Après le père et la mère Philippe Sands côtoie -et lui en chair et en os- un fils de la famille Wächter, Horst. Ce vieux monsieur affable et accueillant avec qui l’auteur a sympathisé a très peu connu son père. Il a été élevé par sa mère et son grand-père -qui a fait office de père de substitution- tous deux convaincus de l’innocence d’Otto. Aussi, tout en affirmant vouloir connaître toute la vérité sur les crimes dont son père est accusé -et sans doute le croit-il vraiment- Horst s’est enfermé dans un déni de plus en plus profond, assez fascinant à observer. Il arrive à trouver une explication édulcorante à toutes les preuves, même les plus incriminantes, que lui présente l’auteur. J’admire ce dernier qui reste très patient -il confesse cependant s’être énervé une fois.
L’enquête menée par Philippe Sands sur plusieurs années a débouché (avant le livre) sur un documentaire -What our fathers did. A nazi legacy- que je n’ai pas vu et un podcast disponible sur Radio France -que j’ai écouté en suivant la lecture du livre. J’ai trouvé l’un et l’autre passionnants et se complétant bien. Ce ne sont pas les mêmes points qui sont détaillés dans le podcast que dans le livre, il n’y a pas de redondance.

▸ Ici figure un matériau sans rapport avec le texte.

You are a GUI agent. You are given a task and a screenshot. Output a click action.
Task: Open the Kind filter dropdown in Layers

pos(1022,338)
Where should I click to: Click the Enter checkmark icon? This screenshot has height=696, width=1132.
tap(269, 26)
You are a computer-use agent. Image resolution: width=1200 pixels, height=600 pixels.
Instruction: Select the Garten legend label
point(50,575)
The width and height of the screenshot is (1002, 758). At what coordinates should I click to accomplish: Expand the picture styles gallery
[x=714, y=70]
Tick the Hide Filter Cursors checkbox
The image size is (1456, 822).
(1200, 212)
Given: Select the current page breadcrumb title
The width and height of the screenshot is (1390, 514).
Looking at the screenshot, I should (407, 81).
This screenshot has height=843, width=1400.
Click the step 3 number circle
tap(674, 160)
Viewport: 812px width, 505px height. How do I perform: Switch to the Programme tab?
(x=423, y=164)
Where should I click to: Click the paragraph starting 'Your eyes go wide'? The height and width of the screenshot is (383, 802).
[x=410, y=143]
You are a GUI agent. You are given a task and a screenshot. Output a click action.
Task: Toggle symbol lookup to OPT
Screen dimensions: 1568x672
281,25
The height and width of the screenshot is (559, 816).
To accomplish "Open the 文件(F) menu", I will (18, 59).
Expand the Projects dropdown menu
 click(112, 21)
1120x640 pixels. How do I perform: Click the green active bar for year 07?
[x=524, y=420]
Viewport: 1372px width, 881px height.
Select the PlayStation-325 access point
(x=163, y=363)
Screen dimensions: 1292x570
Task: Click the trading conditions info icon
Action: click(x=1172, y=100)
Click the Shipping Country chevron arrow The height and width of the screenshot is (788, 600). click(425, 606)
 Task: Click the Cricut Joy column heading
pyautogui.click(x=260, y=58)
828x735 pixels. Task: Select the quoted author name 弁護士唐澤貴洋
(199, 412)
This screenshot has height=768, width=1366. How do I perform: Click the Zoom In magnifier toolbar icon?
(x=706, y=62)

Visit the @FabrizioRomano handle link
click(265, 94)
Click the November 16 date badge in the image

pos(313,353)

Si Retour à Lemberg qui traite de points de droit international était parfois un peu technique, La filière est d’une lecture beaucoup plus accessible.
Luocine le 4 janvier 2023 :
merci pour le lien , ce billet est très complet et rend très bien compte de l’incroyable travail de cet auteur.
Keisha le 5 janvier 2023 :
Retour à Lemberg est une de mes meilleures lectures, alors je pense repartir!
Passage à l’Est le 5 janvier 2023 :
Comme Keisha je garde un vraiment excellent souvenir de ma lecture de Retour à Lemberg et j’ai bien envie de poursuivre. Merci de souligner que le podcast et le livre se complètent sans redondance. Si tu n’as pas lu Sonnenschein, de Dasa Drndic, je te le conseille. J’y pense entre autres parce que le rôle de l’Eglise catholique pendant et après la guerre y est évoqué (même si ce n’est pas le principal sujet du livre).